Economic Snapshot - September 2018
This month’s Economic Snapshots provide an overview of state and national trends highlighting indicators such as employment, demographics, housing, consumer sentiment, and more.
The United States labor market expanded in August, adding a better-than-expected 201,000 jobs. The employment gain marked the 95th consecutive month of job creation in the U.S. Hiring was broad-based, with the natural resources and mining, construction, and professional and business services sectors experiencing the largest employment growth over the past year. The unemployment rate remained well-below historical averages at 3.9 percent. Annual wage growth, which has been stagnant for much of the recovery, jumped from 2.7 percent in July to 2.9 percent in August. Economic growth for the second-quarter of this year was revised upwards from 4.1 percent to 4.2 percent.
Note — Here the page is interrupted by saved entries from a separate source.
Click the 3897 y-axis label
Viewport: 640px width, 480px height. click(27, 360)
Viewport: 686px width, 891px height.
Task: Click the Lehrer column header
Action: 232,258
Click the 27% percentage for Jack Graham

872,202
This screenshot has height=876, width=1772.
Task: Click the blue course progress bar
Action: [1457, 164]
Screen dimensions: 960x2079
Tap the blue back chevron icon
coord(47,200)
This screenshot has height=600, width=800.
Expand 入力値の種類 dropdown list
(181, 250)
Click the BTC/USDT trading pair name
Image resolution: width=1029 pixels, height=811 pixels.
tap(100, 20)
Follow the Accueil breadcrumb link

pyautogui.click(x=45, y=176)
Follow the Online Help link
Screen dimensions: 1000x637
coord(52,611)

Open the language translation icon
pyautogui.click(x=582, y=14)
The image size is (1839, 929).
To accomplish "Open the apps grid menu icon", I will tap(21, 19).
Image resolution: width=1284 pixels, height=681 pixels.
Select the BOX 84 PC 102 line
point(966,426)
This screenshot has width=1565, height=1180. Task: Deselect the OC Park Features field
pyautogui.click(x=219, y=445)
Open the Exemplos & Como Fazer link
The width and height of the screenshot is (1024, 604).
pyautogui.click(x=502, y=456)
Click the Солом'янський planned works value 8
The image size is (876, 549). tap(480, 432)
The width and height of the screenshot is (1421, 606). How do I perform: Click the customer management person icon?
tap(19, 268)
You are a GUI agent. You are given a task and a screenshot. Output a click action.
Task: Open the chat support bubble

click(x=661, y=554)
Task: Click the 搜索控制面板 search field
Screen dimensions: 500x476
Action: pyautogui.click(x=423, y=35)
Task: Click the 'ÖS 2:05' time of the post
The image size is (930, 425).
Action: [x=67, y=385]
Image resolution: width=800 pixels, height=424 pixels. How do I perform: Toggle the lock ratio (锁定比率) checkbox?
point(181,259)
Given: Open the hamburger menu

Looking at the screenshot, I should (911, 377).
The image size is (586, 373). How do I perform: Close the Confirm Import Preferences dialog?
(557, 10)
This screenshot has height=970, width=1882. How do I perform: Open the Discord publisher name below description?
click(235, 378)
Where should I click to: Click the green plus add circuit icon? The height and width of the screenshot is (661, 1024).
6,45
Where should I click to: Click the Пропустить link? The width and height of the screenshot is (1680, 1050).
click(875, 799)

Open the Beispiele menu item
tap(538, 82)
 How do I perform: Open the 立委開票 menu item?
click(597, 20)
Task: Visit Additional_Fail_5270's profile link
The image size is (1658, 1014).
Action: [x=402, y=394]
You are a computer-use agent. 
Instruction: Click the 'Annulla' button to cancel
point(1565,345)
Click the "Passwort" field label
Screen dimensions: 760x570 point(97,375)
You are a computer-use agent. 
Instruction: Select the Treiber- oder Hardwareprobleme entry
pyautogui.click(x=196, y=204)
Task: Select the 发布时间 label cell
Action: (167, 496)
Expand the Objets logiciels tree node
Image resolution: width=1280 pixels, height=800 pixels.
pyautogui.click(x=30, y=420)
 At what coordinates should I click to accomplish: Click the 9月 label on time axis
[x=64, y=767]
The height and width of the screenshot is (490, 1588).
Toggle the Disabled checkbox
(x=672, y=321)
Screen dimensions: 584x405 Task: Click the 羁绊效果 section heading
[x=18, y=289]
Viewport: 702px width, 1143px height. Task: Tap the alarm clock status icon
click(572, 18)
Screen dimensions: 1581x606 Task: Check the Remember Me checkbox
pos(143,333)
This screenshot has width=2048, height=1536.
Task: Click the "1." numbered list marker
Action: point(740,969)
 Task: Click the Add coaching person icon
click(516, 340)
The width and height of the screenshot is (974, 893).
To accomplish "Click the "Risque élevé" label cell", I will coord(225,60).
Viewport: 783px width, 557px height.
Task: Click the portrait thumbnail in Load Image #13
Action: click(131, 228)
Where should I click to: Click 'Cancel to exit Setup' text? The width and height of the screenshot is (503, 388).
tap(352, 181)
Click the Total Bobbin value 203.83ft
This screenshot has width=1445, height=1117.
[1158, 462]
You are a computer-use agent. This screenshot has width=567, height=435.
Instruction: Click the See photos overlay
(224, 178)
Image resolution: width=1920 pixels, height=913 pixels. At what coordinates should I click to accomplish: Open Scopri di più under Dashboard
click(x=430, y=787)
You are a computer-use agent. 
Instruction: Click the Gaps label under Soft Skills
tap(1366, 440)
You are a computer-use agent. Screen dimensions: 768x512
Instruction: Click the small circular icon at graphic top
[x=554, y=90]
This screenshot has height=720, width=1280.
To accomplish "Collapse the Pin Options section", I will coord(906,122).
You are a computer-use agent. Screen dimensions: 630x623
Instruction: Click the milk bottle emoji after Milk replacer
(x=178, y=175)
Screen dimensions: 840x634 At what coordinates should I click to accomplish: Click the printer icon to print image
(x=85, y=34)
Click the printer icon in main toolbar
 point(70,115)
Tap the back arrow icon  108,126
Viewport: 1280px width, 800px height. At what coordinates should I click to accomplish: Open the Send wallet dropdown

Much of the positive labor market and economic data is reflected in the Consumer Confidence Index, which rose to 133.4 in August, marking the highest level since October 2000.
The labor market in Utah continued to grow in July. The state’s year-over-year employment growth was the highest in the nation for the third month in a row, growing 3.5 percent since last year. Utah added 57,100 jobs since last July, with the trade, transportation, and utilities; leisure and hospitality; and education and health services sectors experiencing the largest percentage gains. Only the natural resources and mining sector experienced declines in employment. The unemployment rate rose slightly to 3.1 percent. Inflation in Utah continues to outpace national averages, with the Zions Bank Wasatch Front Consumer Price Index increasing 5.4 percent over the last year versus 2.9 percent nationwide. The Utah Consumer Attitude Index grew as well to 114.9 in August; up from 113.6 in July.
The Idaho labor market continued growing in July. The state’s year-over-year employment growth increased from 3.0 percent in June to 3.4 percent in July - the 2nd highest rate in the nation. Idaho added 24,300 jobs over the past year, with the construction, manufacturing, and professional and business services sectors experiencing the largest percentage gains. For the second time in three months, no sector experienced job losses. The unemployment rate remained level at 2.9 percent. The home market continued to heat up, with prices rising 11.4 percent year over year.
Wyoming’s labor market expanded once again in July. The state’s year-over-year employment growth improved from 1.8 percent in June to 2.0 percent in July; the state has now experienced 11 consecutive months of annual job creation. Wyoming added 5,500 jobs over the past year, with the professional and business services, natural resources and mining, and construction sectors experiencing the largest percentage gains. Only the government sector had a decline in employment. The unemployment rate rose slightly from 3.7 percent to 3.8 percent. While growth in Wyoming’s home prices continue to lag the nation, annual home price growth rose across the state from 2.2 percent in May to 3.3 percent in June.